Khalil Gebran (Waylât Gebrân : les malédictions)
Le
même auteur dit ailleurs (dans les « Hikam » -ces
dits de sagesse) :
«
Beaucoup de sectes (ou d’idéologies : sens du mot pluriel
arabe « madhâhib »)
sont comme les vitres d’une fenêtre : on voit la vérité à travers
elle, mais elle nous sépare de la vérité »
On
peut voir, mais non toucher. Il en est ainsi de tout découpage
qui ne serait que verbal ou, comme on dit, « pensé ».
On peut « voir juste » et –éventuellement-
s’en tenir aux définitions « justes ».
Le paquet est beau mais que contient-il ?
Notre logique découpe
la réalité de façon massive.
Toutes nos logiques supposent –au moins- que trois « principes » commandent
notre perception de la réalité : Le principe d’identité,
le principe de non-contradiction et le principe du tiers exclu.
Reprenons
ces « fondements » de notre logique « scientifique ».
On en conviendra : Une chose peut être vraie « en
soi » et
ne correspondre à rien dans l’expérience. A =
B, dit-on, donc B = A. Encore faut-il savoir à quoi l’affirmation
est appliquée.
Une boutade dit : « l’argent, c’est de
la crotte, mais la crotte n’est pas de l’argent ! ».
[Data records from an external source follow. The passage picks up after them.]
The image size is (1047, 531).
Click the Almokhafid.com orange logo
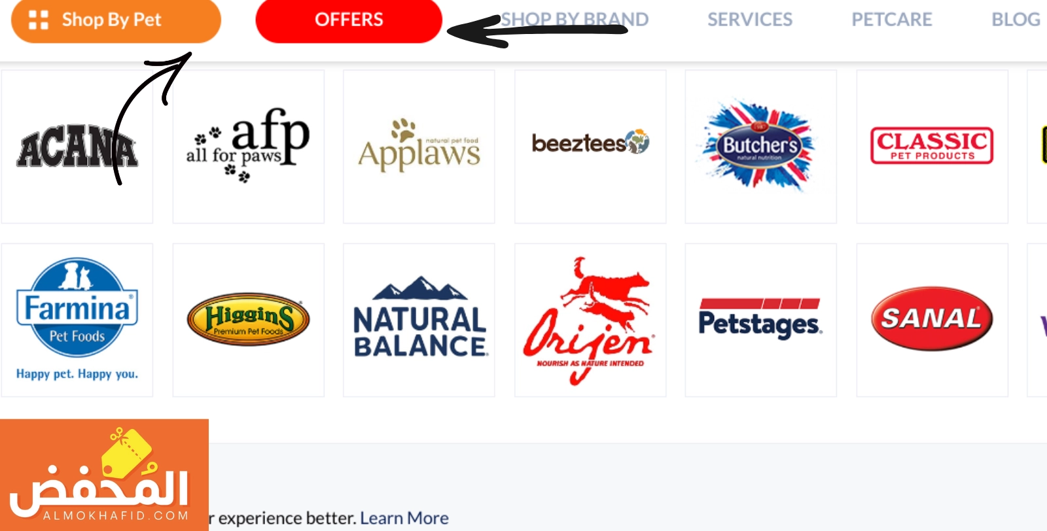[104, 475]
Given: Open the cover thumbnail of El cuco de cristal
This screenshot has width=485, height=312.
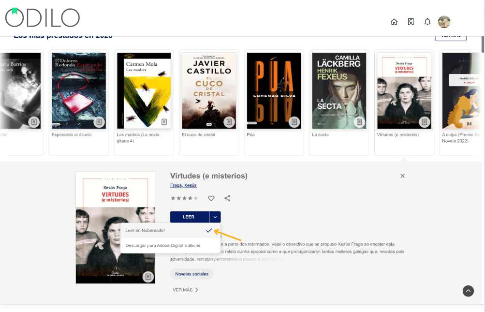Looking at the screenshot, I should coord(209,90).
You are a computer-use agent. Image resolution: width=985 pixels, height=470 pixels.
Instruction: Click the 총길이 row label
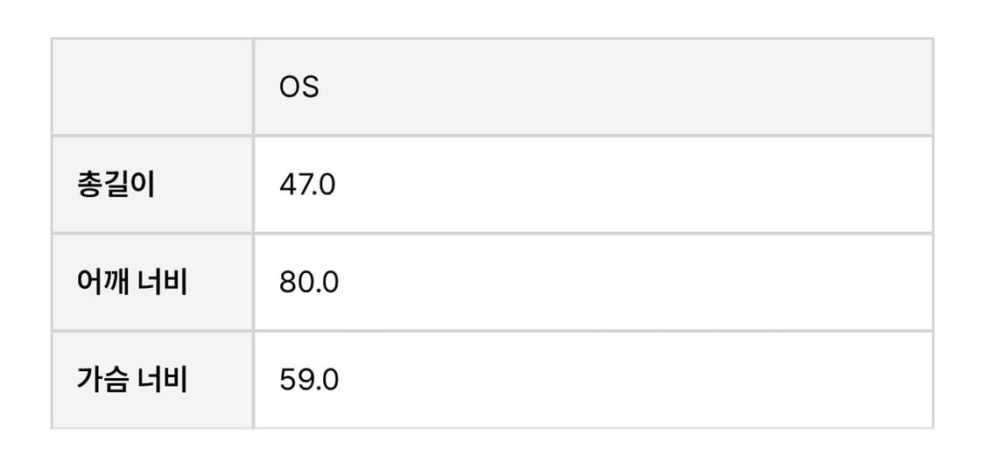[x=116, y=186]
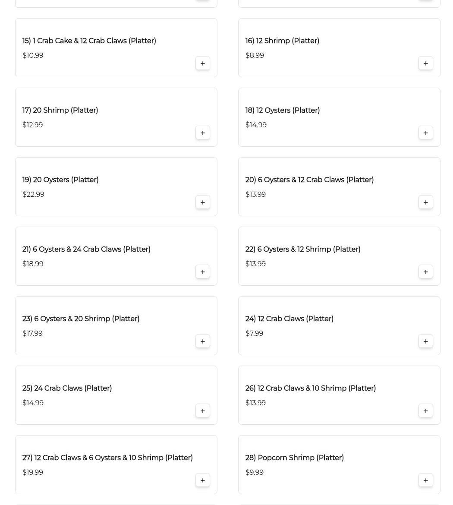Add 6 Oysters & 12 Crab Claws platter
The image size is (453, 505).
[425, 202]
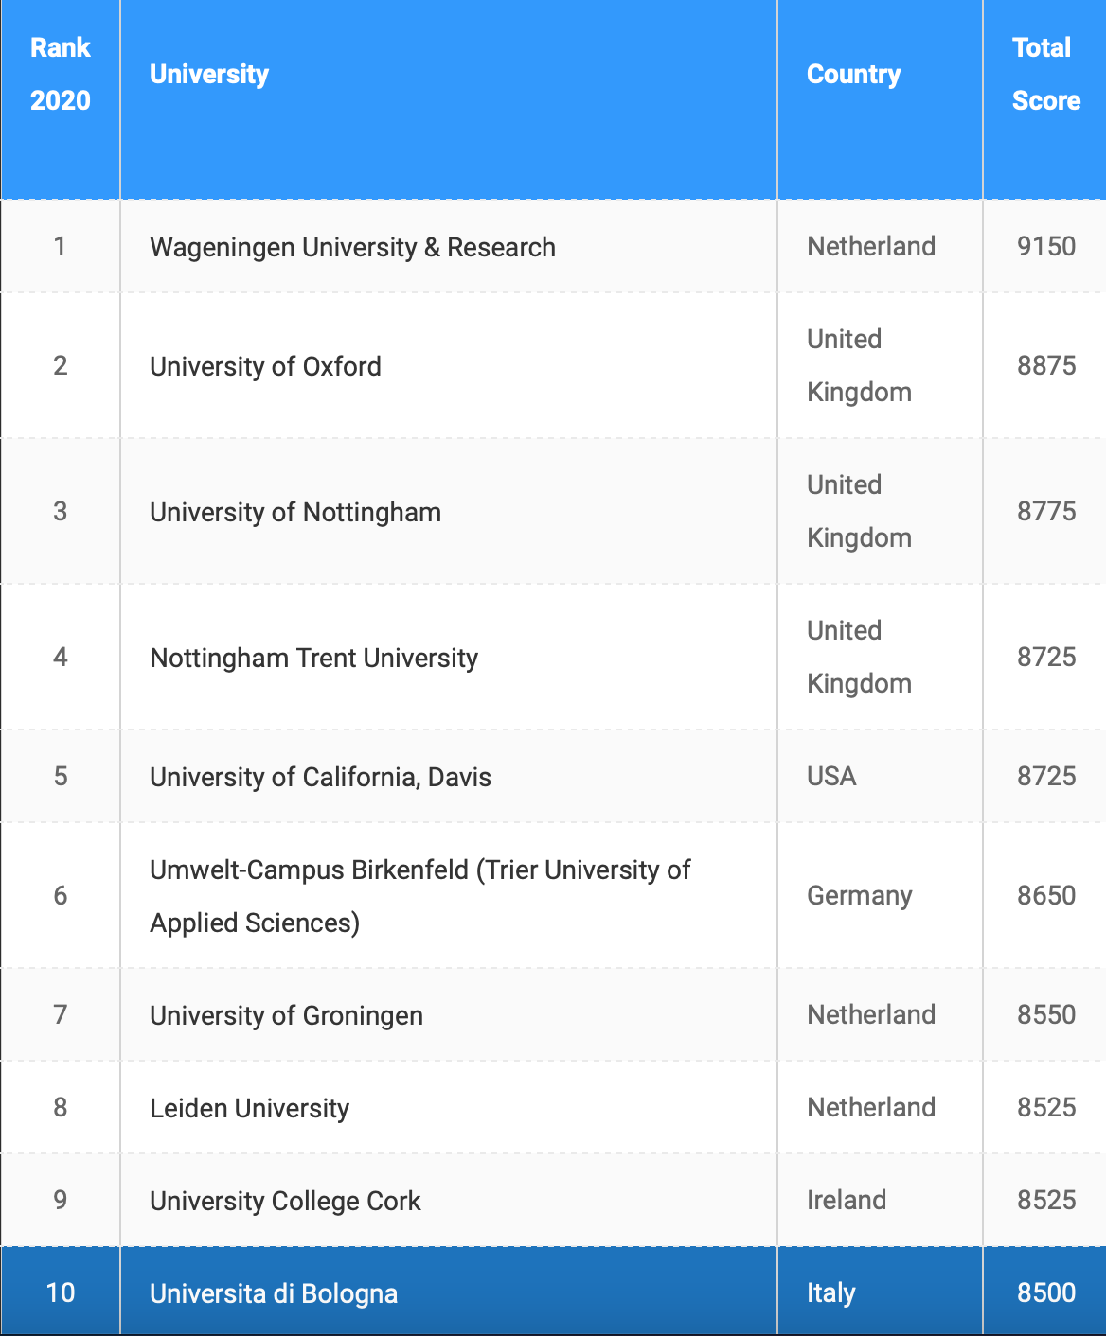Click the highlighted Universita di Bologna row
The height and width of the screenshot is (1336, 1106).
(x=274, y=1293)
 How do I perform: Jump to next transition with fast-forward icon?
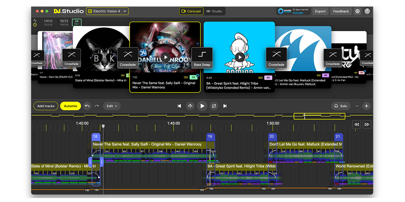point(367,124)
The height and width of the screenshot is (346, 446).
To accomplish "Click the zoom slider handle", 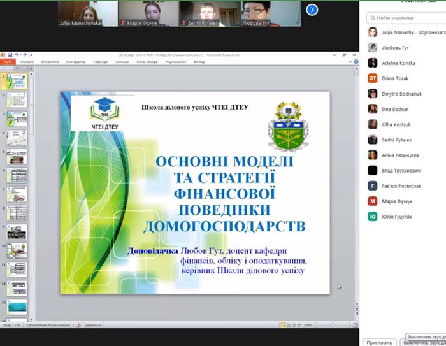I will [x=333, y=325].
Dans ce cas –certes, métaphorique- A = B, mais B n’est
pas égal à A !
Il en va souvent ainsi dans les situations vécues…
Au-delà de
toute boutade, il est vrai que notre logique est souvent bornée
par un jeu d’oppositions simples : « vrai-faux », « oui-non », « avant-après » etc… Comme
en informatique, le binaire est roi ! Mais dans la réalité vécue,
c’est le ternaire qui sonne juste :
A : oui
B : non
C : je ne sais pas
La sagesse s’enracine dans
ce troisième élément. Je
ne sais pas… et je cherche, j’écoute, je découvre
ce qui n’est écrit dans aucun livre. La sagesse n’est
pas mentale, mais expérimentale. D’ailleurs, la vérité des
uns n’est pas toujours celle des autres.
Il est clair que la
vie n’est pas toujours rationnelle. Et la sagesse s’articule
sur la vie, non sur la raison. Certes, il y a plusieurs degrés
de rationalité.
Bon sens, logique, réalisme… qualifient une adéquation à la
vie vécue. Même la folie a sa logique propre. Un discours
fou peut paraître « logique » pour
celui qui le tient.
Sagesse biblique
La Sagesse biblique ou talmudique, comme
aussi de nombreux dits de sagesse arabes et des écrits
orientaux (bouddhiques ou védantiques)… sont
le véhicule d’une ancienne observation profonde
de la réalité.
Des milliers de proverbes et autres dits de sagesse nous transmettent,
ou nous rappellent, un savoir essentiel.
Le sujet est immense…Bornons-nous
ici à ce qu’on a parfois
appelé, dans les études bibliques, les « Proverbes
contradictoires » -lesquels,
au vrai, ne seraient « contradictoires » que
pour une logique superficielle. D’autre part, la forme
poétique de ces proverbes
bibliques -si elle est facile à mémoriser dans
la langue originale- résiste à la traduction
(celle qui est ici choisie est la Nouvelle Bible Segond).
«
Celui qui agit d’une main nonchalante s’appauvrit ;
la main des hommes actifs les rend riches »
Proverbes 10,4
«
C’est la bénédiction du Seigneur qui rend riche ;
il n’y ajoute aucune peine »
Proverbes 10,22
Au paresseux, il convient de dire « travaille !»,
mais à celui
qui travaille sans cesse, il convient de rappeler que seule
la bénédiction
enrichit.
«
Ne réponds pas à l’homme stupide selon son imbécillité
de peur de lui ressembler toi-même »
Proverbes 26,4
À quoi fait écho le verset suivant :
«
Réponds à l’homme stupide selon son imbécillité
de peur qu’il ne se croie sage »
Proverbes 26,5
À l’un il faut dire ceci ;
mais à l’autre,
il faut dire cela. Telle est la sagesse : dire à chacun
ce qui convient, présentement. Car la vérité est
mouvante. Elle n’est
enfermée dans aucune formulation. Seule l’expérience
en fait gouter la saveur.
«
Une épine d’ajonc dressée dans la main d’un
ivrogne,
telle est une maxime dans la bouche des gens stupides »
Proverbes 26,9
Notre science est grande. Notre sagesse est
petite. L’une
n’est rien
dans le champ de l’autre. Les piliers de l’une
ne tiennent pas sur le terrain de l’autre. Un raisonnement
peut être impeccable dans
la forme et aberrant dans la réalité.
La
sagesse n’est pas bornée par la raison. La
même rationalité conduit
la recherche d’un nouveau vaccin ou la conception
d’une arme mortifère.
Sans doute, la raison est universelle, mais elle est aussi
une aile rigide qui ne connaît que ce qu’elle
découpe. Et son découpage
n’a de sens que dans son propre son champ d’application.